Distribution 2020: A Big Change For Travel Agents
by Michele McDonaldPhoto: IATA
The year 2020 is less than four years away, but there will be at least one significant development on the travel distribution front, according to Henry Harteveldt, travel analyst with Atmosphere Research Group in San Francisco.
“The implementation of NDC (IATA’s New Distribution Capability technical standard) will have the most profound effect because of what it will enable,” Harteveldt said. “Travel agents will be able to sell relevant, personal offers to better serve their clients.”
The move to an NDC world will be an ongoing process rather than a “Hollywood-style miracle.” But that process is already under way. “NDC is now being used day in and day out in the real world,” Harteveldt said. “This is the first wave, and it’s nowhere near the finished state. It is an evolving set of standards and commands.”
Harteveldt believes that agents will appreciate the potential NDC offers to give clients what they really want. “That will be different things for different people,” he said. “Some people want cheap—they’re fine with a seat and a seatbelt, whether they’re on a domestic flight or flying to Asia or Africa. Others will want a mix of amenities.”
Ideally, he said, the system with which the agent is working will provide some offers to suggest to the client; if those don’t work, it will offer something else.
Still, Harteveldt has some concerns: “How will the process work so that productivity is not compromised?”
Agency owners have told him that their front-line employees are spending a considerable amount of time processing sales of ancillary products, which at this point are mostly paid seats, and the agency is not being compensated for the extra time and work—“that’s not really a good situation, and I understand their concerns.”
Agents also wonder how they are supposed to compare offers from different airlines. “Will it be easy to understand what’s included? Will it be straightforward?”
But Harteveldt is encouraged on that front. He believes that IATA, the GDSs and the airlines understand that the shopping and purchase process has to be thought through extremely thoroughly—and that the airlines are very aware that agents have only so much time. ASTA has been helpful in making the need for balance clear to the airlines, he said.
Where he sees a need for more attention is in training. “Airlines and GDSs have not begun to have conversations with agents about NDC,” he cautioned. “Who will provide what kind of training? There are a lot of unknowns out there that have to be answered.”
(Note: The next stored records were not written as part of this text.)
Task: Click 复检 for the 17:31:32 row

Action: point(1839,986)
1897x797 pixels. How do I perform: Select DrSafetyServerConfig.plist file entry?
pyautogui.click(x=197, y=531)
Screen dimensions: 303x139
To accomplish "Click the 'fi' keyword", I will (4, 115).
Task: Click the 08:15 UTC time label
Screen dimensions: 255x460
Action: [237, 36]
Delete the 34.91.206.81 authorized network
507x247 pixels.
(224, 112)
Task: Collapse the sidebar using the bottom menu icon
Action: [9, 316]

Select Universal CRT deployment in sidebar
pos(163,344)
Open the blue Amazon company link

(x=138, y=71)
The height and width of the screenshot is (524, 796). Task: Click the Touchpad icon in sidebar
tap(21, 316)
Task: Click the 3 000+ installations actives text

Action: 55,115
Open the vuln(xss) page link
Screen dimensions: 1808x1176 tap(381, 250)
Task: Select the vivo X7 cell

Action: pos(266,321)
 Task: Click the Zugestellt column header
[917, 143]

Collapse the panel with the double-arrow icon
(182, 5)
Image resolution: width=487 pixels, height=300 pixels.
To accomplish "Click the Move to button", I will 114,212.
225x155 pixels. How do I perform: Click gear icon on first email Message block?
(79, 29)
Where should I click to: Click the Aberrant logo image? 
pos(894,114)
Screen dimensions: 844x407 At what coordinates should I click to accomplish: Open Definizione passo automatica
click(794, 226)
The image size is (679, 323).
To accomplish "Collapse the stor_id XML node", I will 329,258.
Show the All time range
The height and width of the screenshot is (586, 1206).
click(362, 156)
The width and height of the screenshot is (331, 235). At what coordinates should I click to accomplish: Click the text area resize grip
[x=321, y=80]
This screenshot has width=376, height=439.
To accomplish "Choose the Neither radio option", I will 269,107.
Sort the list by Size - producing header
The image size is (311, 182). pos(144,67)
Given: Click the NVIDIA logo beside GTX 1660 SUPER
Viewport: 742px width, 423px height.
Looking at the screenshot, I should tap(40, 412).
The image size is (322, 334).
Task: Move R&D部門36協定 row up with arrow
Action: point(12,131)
IATA is working hard to minimize hiccups, but Harteveldt is concerned that there will be “things we didn’t know we didn’t know.
Still, while the first wave of implementation may not be stellar, he is confident that subsequent waves will be “better, more useful and easier.”
Plus ca change
Despite the big changes on the horizon, many things will remain the same in the travel distribution channel over the next five years, Hartevedlt said. “Travel agencies will still be around,” he noted—though how they do business will differ. “There will probably be fewer of them, and more of them will be home-based.”
More airlines are likely to embrace direct connections with travel management companies, and agencies may be moved to set up their own “switches” and business rules—thinking, “for this type of booking, I will use this GDS, and for that type, I will use another, and for a third type I will use a direct connection developed by Farelogix,” Harteveldt said. The important thing in such a regime is to maintain “a consolidated view.”
Harteveldt moderated a panel discussion titled “Travel Distribution 2020: Movers, Shakers and Upstarts” at the ASTA Global Convention in Reno on Tuesday. He was joined by David Friderici, vice president and head of product management and strategy at IBS Software Services; Gary Tofano, director of account management for Travelport’s Americas agency commerce business; and Stewart Alvarez, vice president of commercial development and industry affairs at Amadeus North America.